Errors add up along the chain
Here is the arithmetic that catches everyone. Say each printed part holds ±0.1 mm — a reasonable FDM tolerance. Stack three of them so their errors line up, and the chain can be off by ±0.3 mm. Stack five and you're at ±0.5 mm. The tolerances add, and they add in the worst direction exactly when you can least afford it.
So the real budget question isn't "how tight is each part?" It's "how much total error can the last feature in the chain absorb and still work?" Work backwards from that.
Datums: measure everything from one place
The single most effective way to stop a stack-up is to stop chaining. If part B locates off part A, and part C locates off part B, every error compounds. Instead, locate everything off one reference — a datum.
Pick one face and one edge (or one hole) as the origin for a part, and dimension every important feature from that same datum rather than from the previous feature. Now an error in one feature doesn't propagate to the next; they're all measured from the same fixed point, so they stay independent instead of adding.
In a physical assembly the same idea is a locating feature: one boss, one pin, one shoulder that defines where two parts sit relative to each other, and everything else hangs off that. A RaspberryPi case that locates the board on its four mounting holes and lets the port cutouts float to a generous clearance will always close; one that tries to make the board and every port hug its walls will bind on the first print.
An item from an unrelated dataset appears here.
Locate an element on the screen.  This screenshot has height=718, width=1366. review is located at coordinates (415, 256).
Don't fit the same thing twice
The most common self-inflicted stack-up is double-fitting — constraining one joint in two places at once. A lid that registers on both an inner lip and an outer rim has to hit two clearances simultaneously; miss either by a tenth and it won't seat. Two dowel pins in two tight holes fight each other unless the holes are perfectly spaced, which they won't be.
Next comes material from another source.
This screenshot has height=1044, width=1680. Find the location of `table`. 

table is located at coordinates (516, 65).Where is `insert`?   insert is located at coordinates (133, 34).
The rule: one feature locates, the rest clear. Make one pin a snug locating fit and the second pin's hole a slot or an oversized clearance, so it positions without over-constraining. Register the lid on the rim or the lip, not both. Let one feature do the precise job and free the others to absorb error.
Design one gap to swallow the stack
Once errors are independent and you're not double-fitting, give the accumulated slop somewhere to go: a single, deliberate clearance gap sized to absorb the whole chain.
In a stack of three plates that bolt down through a common hole, make the bolt holes in the middle and top plates generous clearance (using the numbers in Real-world printed clearances) and let the bottom one locate. The bolt finds its way through; the slop lives in holes that don't need to be precise. You're not eliminating the ±0.3 mm — you can't — you're choosing where it lands, in a gap that doesn't care, instead of in the one fit that does.
That's the whole discipline: name your datums, fit each joint once, and route the unavoidable accumulated error into a clearance you designed on purpose. Do that and a multi-part assembly goes together on the first print, instead of becoming a session with a file and a heat gun.